Mlliyet Milliyet Blog Milliyet Blog
 
Facebook Connect
Blog Kategorileri
 

31 Ocak '07

 
Kategori
Gelenekler
 

Misafirliğin de bir adabı var mıdır ?

Misafirliğin de bir adabı var mıdır ?
 

Misafirlik kavramı bize yabancı bir kavram değil. En fakir aile yaşamından, en modern ve en lüx ve zenginlik içinde yaşayan ailelere kadar, her sınıf ve toplumda misafirlik kavramı vardır. Özellikle bizim toplumumuzda eski bir gelenektir ve geleneklerimizin en derininde vardır. Orta Asya’dan gelen atalarımızdan miras kalmıştır bize. Bizim toplumumuzda, diğer toplumlardan ve milletlerden çok daha fazla ve farkındalık yaratan türden bir misafirlik anlayışımız vardır. Belki de bu yüzden biz Türkler için çok ''misafirperver'' derler.

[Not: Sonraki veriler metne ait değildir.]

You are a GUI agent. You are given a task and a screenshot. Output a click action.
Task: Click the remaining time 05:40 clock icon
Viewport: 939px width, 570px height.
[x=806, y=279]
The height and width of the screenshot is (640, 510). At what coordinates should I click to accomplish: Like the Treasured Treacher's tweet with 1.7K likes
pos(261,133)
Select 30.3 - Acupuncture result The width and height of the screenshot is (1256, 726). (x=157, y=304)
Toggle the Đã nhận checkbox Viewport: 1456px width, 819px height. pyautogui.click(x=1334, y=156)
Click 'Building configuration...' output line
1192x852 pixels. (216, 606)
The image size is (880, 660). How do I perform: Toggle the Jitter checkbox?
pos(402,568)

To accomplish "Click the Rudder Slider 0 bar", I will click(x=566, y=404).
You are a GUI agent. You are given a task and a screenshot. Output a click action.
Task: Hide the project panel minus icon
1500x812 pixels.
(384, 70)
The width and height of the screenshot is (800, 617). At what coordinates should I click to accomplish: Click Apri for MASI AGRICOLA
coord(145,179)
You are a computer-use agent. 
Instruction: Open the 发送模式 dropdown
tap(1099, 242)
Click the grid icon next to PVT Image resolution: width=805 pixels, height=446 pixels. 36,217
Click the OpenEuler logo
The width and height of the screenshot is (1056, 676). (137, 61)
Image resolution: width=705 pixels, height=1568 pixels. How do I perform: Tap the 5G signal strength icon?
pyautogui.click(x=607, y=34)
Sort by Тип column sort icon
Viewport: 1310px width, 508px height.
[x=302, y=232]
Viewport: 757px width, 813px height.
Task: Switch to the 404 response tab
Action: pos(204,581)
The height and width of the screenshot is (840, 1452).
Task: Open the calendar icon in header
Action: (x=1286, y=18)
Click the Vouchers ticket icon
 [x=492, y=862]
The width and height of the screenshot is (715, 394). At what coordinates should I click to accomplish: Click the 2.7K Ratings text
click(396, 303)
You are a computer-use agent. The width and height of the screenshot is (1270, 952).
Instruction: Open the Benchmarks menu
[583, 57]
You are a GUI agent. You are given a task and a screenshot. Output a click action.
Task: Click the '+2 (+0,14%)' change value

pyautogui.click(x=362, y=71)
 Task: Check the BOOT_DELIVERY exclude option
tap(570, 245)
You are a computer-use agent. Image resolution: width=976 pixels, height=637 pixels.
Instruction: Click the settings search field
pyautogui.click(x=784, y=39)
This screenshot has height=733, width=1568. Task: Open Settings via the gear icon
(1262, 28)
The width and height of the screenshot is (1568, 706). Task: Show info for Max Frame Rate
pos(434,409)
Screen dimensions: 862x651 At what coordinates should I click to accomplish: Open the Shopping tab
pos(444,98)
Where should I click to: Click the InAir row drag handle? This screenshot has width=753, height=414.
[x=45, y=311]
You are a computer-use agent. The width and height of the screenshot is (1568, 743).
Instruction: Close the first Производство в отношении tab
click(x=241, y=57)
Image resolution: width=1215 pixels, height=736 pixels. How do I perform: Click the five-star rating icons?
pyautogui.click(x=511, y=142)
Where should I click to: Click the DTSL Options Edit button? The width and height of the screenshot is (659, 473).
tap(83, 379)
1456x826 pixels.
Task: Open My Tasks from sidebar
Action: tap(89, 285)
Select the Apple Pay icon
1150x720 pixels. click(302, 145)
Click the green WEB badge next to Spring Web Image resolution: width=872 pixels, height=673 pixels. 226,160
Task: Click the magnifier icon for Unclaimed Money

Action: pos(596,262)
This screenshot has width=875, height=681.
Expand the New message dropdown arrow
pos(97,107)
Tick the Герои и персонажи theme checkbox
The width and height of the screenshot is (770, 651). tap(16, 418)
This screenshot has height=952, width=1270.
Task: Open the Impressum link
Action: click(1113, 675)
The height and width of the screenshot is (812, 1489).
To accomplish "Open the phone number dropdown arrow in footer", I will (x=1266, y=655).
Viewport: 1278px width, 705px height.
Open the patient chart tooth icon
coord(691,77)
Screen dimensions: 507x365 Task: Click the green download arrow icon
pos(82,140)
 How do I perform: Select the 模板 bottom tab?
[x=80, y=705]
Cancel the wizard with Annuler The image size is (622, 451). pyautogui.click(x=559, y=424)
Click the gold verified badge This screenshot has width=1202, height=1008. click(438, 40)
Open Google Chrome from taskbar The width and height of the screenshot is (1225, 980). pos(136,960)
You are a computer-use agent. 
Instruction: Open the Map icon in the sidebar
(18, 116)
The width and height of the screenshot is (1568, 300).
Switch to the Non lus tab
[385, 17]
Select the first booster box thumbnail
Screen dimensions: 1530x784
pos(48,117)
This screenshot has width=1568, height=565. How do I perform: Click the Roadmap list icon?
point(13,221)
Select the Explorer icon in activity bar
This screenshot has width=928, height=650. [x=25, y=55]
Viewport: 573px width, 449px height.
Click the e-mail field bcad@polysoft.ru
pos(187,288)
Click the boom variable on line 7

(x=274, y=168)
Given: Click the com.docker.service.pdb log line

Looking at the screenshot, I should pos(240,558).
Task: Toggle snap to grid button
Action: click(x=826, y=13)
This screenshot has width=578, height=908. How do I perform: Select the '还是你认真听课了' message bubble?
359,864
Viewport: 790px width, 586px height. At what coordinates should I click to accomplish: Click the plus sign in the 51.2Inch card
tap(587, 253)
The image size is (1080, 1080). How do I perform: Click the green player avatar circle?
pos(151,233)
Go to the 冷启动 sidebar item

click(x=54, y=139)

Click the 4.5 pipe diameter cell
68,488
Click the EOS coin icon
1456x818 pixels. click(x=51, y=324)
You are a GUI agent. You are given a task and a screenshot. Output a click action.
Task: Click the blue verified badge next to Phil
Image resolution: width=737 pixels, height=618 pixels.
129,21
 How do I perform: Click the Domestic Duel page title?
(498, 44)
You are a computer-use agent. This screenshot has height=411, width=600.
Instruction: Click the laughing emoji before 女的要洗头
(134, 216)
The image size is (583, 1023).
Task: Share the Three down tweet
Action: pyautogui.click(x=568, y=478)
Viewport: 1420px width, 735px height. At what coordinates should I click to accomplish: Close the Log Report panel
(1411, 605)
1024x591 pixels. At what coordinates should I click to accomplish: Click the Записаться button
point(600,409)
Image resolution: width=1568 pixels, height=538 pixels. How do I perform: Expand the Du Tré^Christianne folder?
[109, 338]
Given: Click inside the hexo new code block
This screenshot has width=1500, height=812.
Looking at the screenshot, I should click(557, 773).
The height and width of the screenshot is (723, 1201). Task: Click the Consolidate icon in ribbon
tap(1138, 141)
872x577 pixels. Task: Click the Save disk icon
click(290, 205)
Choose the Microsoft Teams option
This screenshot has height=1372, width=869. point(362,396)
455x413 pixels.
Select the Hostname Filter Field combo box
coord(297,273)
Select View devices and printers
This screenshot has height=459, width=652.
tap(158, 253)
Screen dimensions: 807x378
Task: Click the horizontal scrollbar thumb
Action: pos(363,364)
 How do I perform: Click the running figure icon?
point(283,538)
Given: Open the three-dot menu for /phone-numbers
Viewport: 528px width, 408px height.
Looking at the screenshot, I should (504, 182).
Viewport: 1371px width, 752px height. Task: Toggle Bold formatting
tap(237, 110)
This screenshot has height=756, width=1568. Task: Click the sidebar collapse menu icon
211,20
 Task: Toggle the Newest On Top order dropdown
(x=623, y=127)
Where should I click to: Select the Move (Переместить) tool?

Misafir kelimesi dilimize, benliğimize , kültürümüze öyle yerleşmiştir ki, bununla ilgili olarak özdeyişlerimiz, atasözlerimiz bile vardır.

* Kim gelirse gelsin, misafir başımız üstüne denir.

* Misafir umduğunu değil, bulduğunu yer derler

* Misafirin hakkı üç gündür derler,

Gerçekten bu lafı neden söylerler ? Misafir’in hakkı üçtür derken, üç defa misafirliğe gelebilir mi demektir bu, üç defa yanlış yapabilir mi demektir? Yoksa, misafirlik üç saat, üç gün gibi kısa bir zman diliminde olmalıdır mı demek istenmiştir ?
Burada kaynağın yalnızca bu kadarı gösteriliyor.